## Data records
····················

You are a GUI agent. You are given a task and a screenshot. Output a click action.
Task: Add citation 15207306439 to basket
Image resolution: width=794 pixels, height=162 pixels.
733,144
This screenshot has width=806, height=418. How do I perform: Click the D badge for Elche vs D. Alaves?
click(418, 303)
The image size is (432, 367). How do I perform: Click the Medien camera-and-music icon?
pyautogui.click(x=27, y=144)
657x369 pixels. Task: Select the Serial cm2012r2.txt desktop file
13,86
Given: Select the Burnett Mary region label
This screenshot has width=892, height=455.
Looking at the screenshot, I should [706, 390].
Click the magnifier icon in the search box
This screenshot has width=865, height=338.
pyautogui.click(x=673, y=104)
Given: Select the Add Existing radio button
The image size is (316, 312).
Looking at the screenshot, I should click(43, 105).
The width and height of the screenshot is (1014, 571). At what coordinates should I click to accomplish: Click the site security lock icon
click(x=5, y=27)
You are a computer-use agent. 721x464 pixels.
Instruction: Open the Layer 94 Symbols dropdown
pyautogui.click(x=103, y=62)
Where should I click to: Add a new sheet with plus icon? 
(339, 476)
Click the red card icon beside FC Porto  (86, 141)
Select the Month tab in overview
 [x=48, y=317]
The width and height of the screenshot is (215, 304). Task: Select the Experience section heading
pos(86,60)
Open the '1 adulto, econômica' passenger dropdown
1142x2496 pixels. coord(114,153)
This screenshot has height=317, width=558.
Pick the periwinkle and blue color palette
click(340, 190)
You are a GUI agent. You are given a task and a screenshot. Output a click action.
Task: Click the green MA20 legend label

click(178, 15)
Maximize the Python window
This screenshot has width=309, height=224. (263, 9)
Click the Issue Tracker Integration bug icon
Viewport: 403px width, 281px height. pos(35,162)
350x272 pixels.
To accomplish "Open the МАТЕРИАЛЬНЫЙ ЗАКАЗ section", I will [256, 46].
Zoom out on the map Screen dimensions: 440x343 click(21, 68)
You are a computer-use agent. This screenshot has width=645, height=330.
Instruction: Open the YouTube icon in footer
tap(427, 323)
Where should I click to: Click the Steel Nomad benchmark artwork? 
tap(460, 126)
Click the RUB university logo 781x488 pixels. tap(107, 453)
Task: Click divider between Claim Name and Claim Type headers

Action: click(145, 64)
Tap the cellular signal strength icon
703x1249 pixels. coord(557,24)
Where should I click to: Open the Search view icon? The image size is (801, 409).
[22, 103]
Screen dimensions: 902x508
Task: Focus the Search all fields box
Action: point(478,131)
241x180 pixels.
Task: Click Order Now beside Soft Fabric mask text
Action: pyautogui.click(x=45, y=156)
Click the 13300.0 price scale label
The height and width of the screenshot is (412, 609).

····················

## Your objective
Could you copy exactly the lines from the one containing "You are a computer-use agent. This" through the end of the records above, and nothing more?

## Exercise output
You are a computer-use agent. This screenshot has width=645, height=330.
Instruction: Open the YouTube icon in footer
tap(427, 323)
Where should I click to: Click the Steel Nomad benchmark artwork? 
tap(460, 126)
Click the RUB university logo 781x488 pixels. tap(107, 453)
Task: Click divider between Claim Name and Claim Type headers

Action: click(145, 64)
Tap the cellular signal strength icon
703x1249 pixels. coord(557,24)
Where should I click to: Open the Search view icon? The image size is (801, 409).
[22, 103]
Screen dimensions: 902x508
Task: Focus the Search all fields box
Action: point(478,131)
241x180 pixels.
Task: Click Order Now beside Soft Fabric mask text
Action: pyautogui.click(x=45, y=156)
Click the 13300.0 price scale label
The height and width of the screenshot is (412, 609).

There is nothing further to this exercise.